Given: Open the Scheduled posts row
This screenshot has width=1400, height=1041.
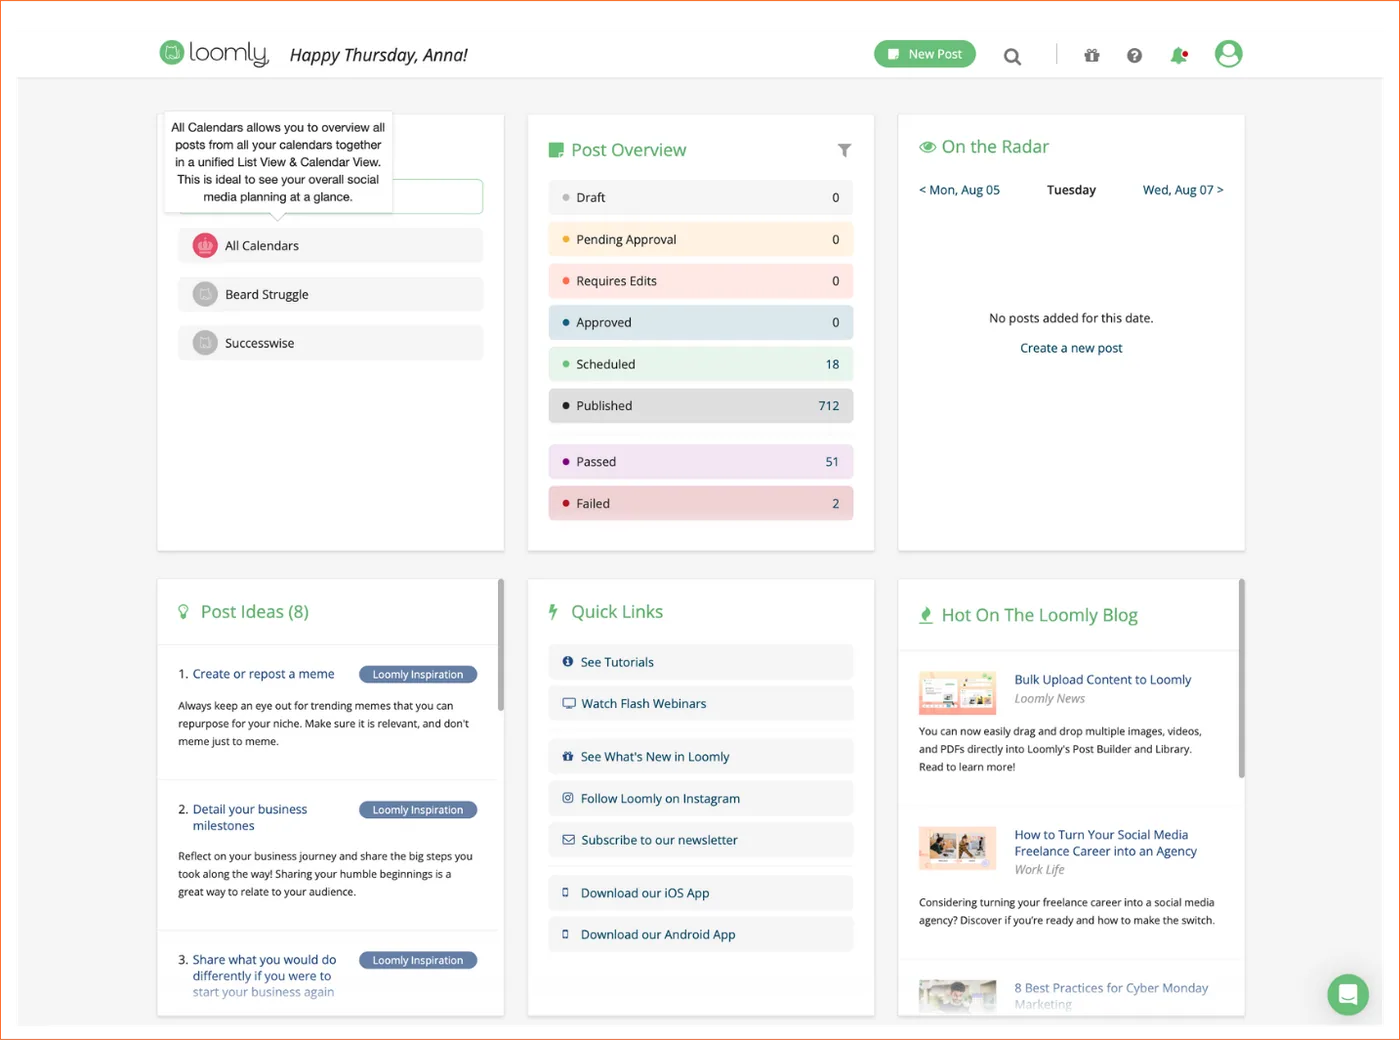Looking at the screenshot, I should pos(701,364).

* * *

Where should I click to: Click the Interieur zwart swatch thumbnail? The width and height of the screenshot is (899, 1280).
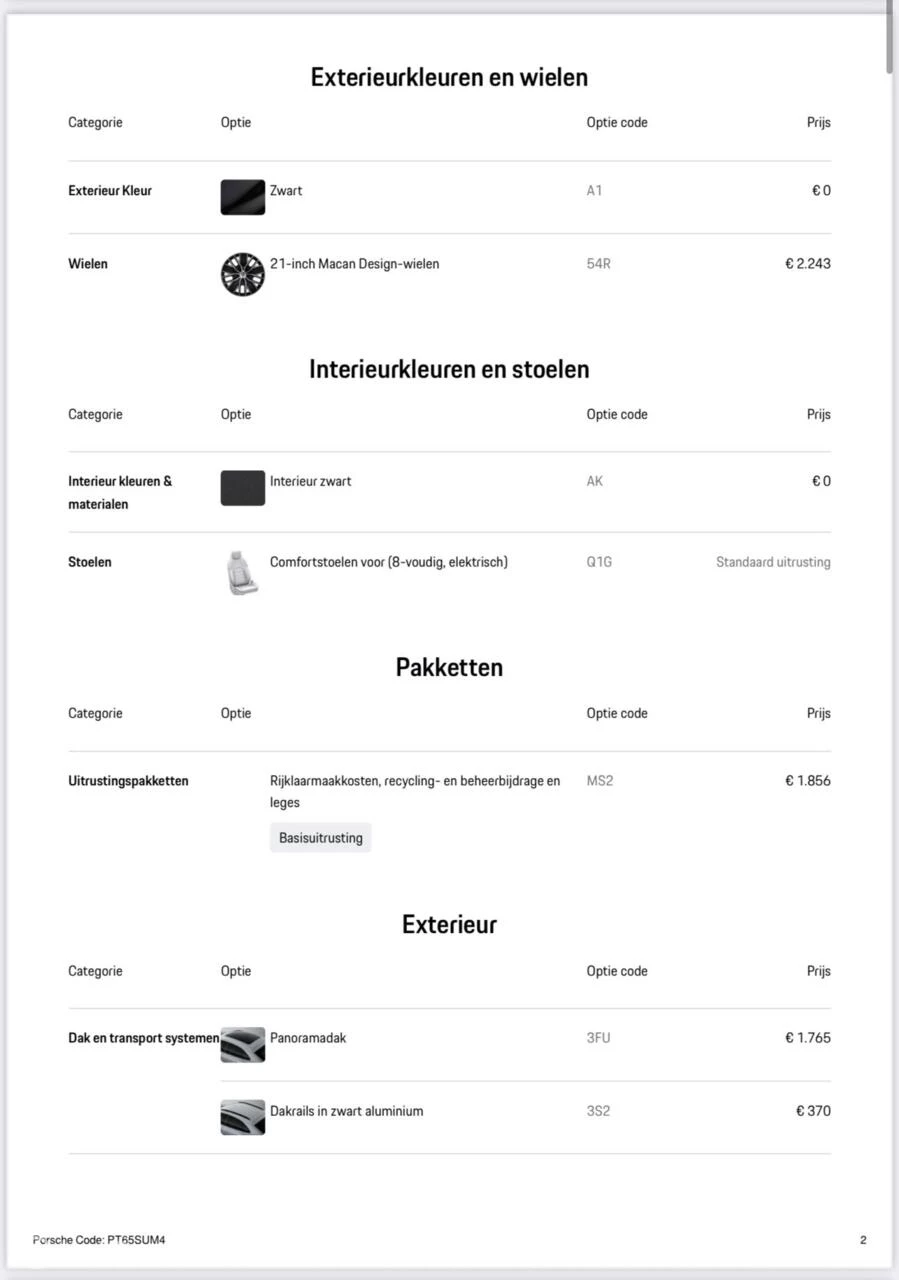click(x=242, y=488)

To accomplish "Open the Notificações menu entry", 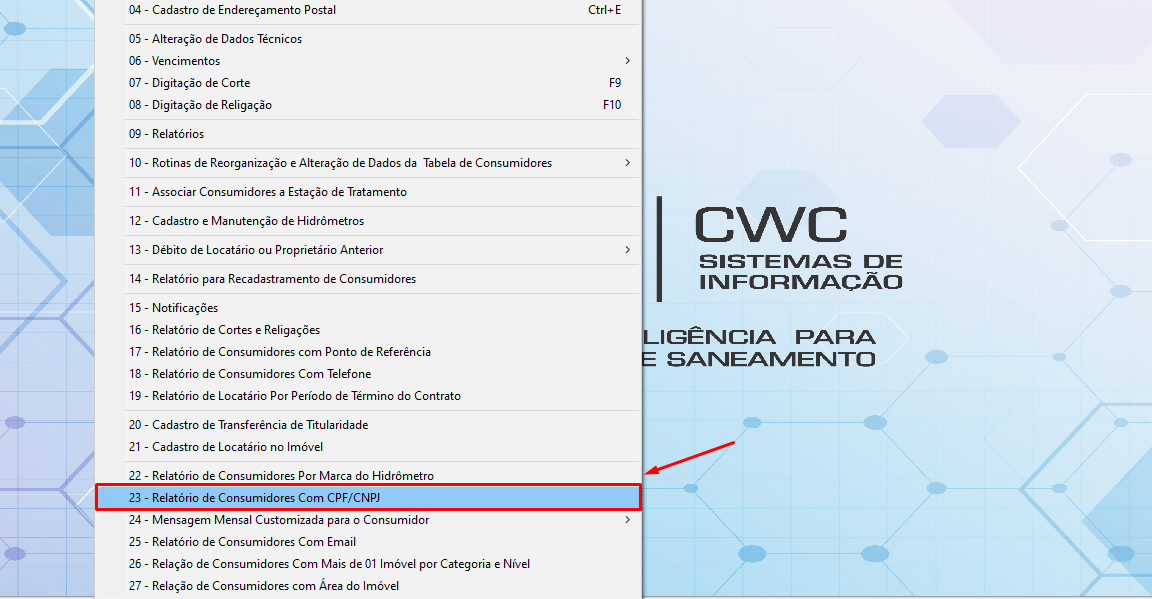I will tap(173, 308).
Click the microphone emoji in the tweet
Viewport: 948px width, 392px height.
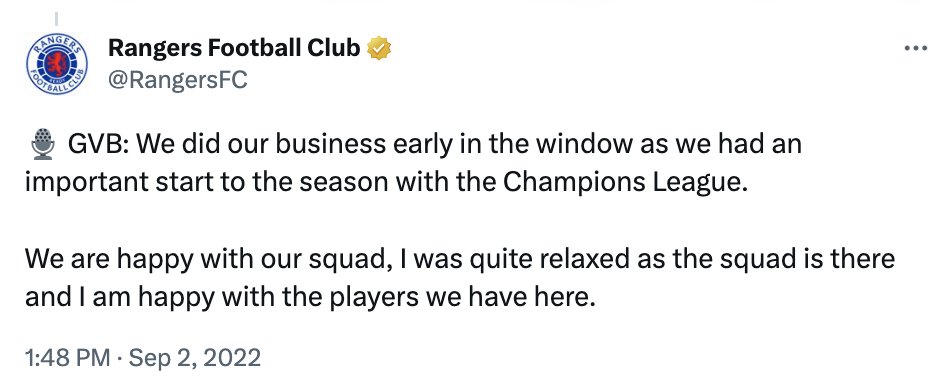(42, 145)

...

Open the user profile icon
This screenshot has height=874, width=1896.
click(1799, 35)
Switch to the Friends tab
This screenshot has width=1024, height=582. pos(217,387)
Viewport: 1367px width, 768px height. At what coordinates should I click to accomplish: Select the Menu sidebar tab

Task description =
Look back at the entries above and repeat, unchanged, every line from the line holding "Open the user profile icon" through the line holding "Viewport: 1367px width, 768px".

Output of the exercise =
Open the user profile icon
This screenshot has height=874, width=1896.
click(1799, 35)
Switch to the Friends tab
This screenshot has width=1024, height=582. pos(217,387)
Viewport: 1367px width, 768px height. At what coordinates should I click to accomplish: Select the Menu sidebar tab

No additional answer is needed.